Aperture was designed for a digital workflow, it does that quite well and I have no reason to believe that it won't continue to do that well as the technology evolves.

I have 25 years worth of negs to scan, but I expect that to be a CS workflow. However, I still plan to catalog them in Aperture.


OK, I had to go look and make sure I got the data right before posting. My 35mm scans are in the 25-30MB range. The 645 scans are in the 175-200MB range. (Remember that 645 is kind of a letterboxed version of medium format, so they're not going to be as big as, say, a Hasselblad 2-1/4 square image.) So, OK, maybe FF DSLRs won't be putting out 200MB images in the near future, but I bet they'll get closer than you or I can imagine today.

The problem is not just related to the sizes of single images. It's somehow cumulative in a given work session (i.e. all the hallmarks of a memory leak.) So today, if I process hundreds of 35mm scans in a single session I eventually hit the problem. Someone processing full-frame DSLR RAW files, which are of a similar size, is also going to run into the problem after hundreds of images right now today. Processing a single 200MB image will show up the problem. So plot some curve between those and imagine that once DSLR images get to, say, 50MB then Aperture will start needing a restart every dozen images or so. That's going to cause complaints!

Just to put this on topic a bit more: I tried a demo of Lightroom 2 and while it happily brought in my 645 scans and worked on them, it had all kinds of other issues I didn't like, some of which were related to the sheer size of the image. I could get some work done on these 645 scans if I switched to LR, but instead I am holding out for an eventual fix to Aperture. I'll be much happier that way in the end.

If you use Aperture a lot and are happy with it for your digital images, I can't imagine why you wouldn't plan to use that for your 25 years of negs, once you scan them. Well I can imagine one reason: if there is a lot of fiddly damage-repair needed on them you're probably going to prefer to work on them in PhotoShop directly, instead of the cumbersome round trip out of Aperture. But that's the beauty of the ICE type feature of scanners: most of that is just magically fixed in the scan! (If your negs are B&W, for which ICE doesn't work, then yeah...)

Duncan

May 22, 2009 7:24 AM in response to col4bin

Apple is famously tight lipped when it comes to product development. Take Final Cut, for example, an application that is dominant in its field. Pro's are dying for word on an update yet there has been no information at all from Apple. Nothing but rumors and speculation. With few exception, that's just how Apple rolls.

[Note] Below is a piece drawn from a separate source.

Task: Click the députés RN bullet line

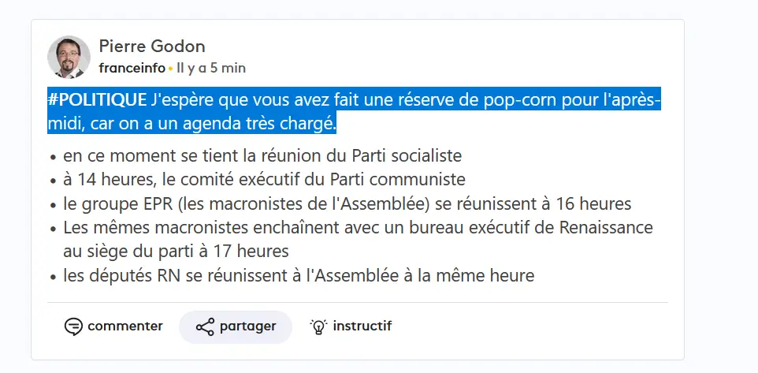Action: [x=299, y=276]
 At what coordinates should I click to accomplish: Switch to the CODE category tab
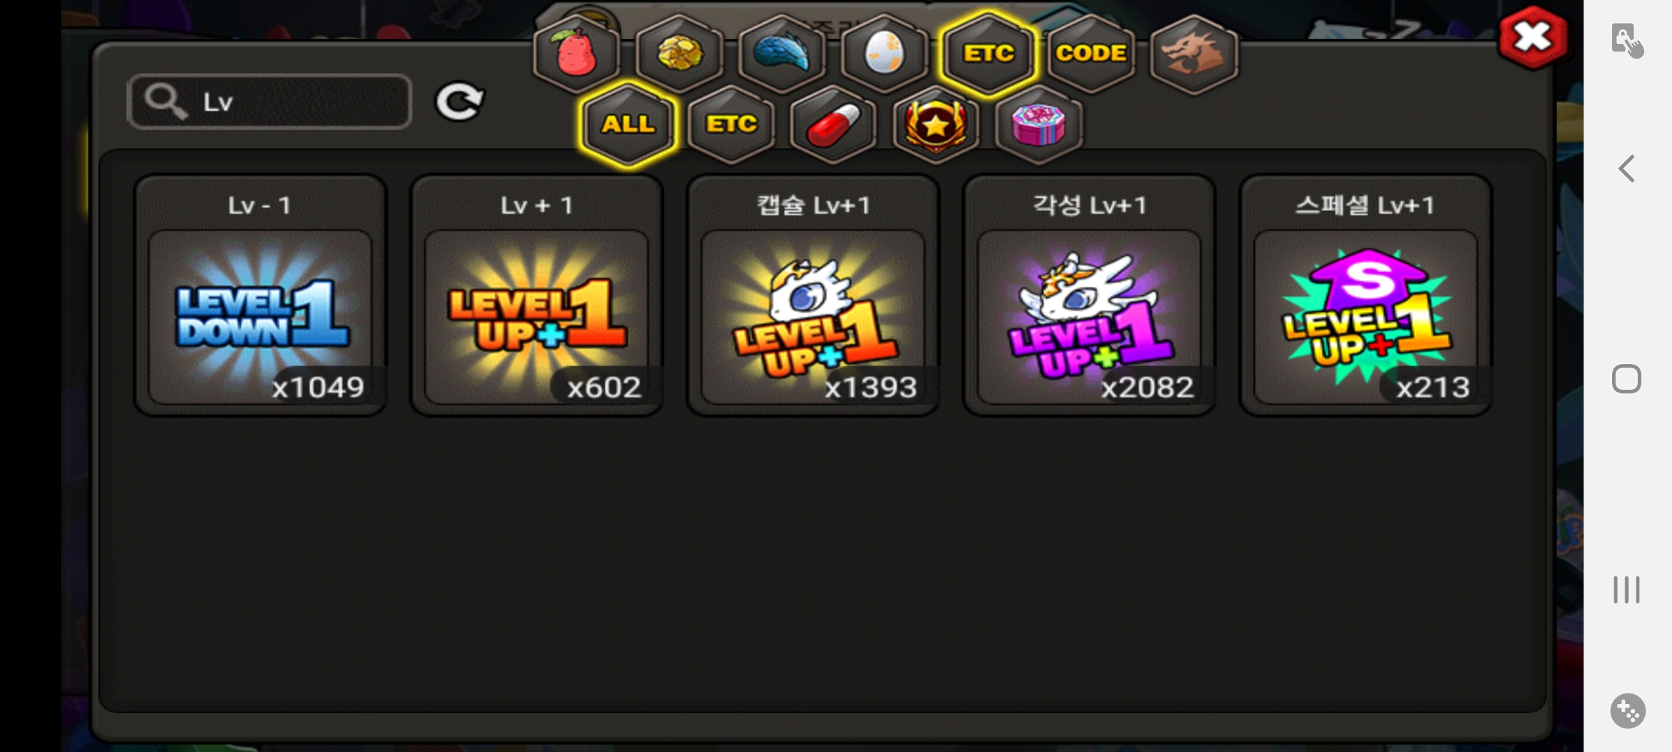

As it stands, I still prefer Aperture 2 to Lightroom 2 for its overall role in my RAW workflow, but there are certainly features in both Lightoom and even iPhoto that I'd enjoy in Aperture. I can't say much because this post will disappear but word is, from a fairly good source, that Aperture 3 is pretty special. I've also heard that it, along with the other Pro app updates, are highly dependent on Snow Leopard to do their new magic. Take that FWIW and keep a little faith. Apple has been in this game a while and they know what they're doing.

May 22, 2009 7:31 AM in response to KBeat

I've heard the rumor from a few folks that the next version of Aperture is tied to Snow Leopard. I guess that's a good way to drive sales, but some of us have learned the hard way not to upgrade the OS as soon as the new version comes out. So what happens if we wait a few months for Snow Leopard to shake out? Are we prohibited from using the next rev of Aperture, or just shut out of some features?

I don't want to switch to Lightroom. I have managed photos. Just imagine the headache of exporting all of those photos, losing my edits and keywords, only to have to redo more than 20K of images in Lightroom. Unless there was some tool to automate the process, I'd be taking big hit on my workflow to change.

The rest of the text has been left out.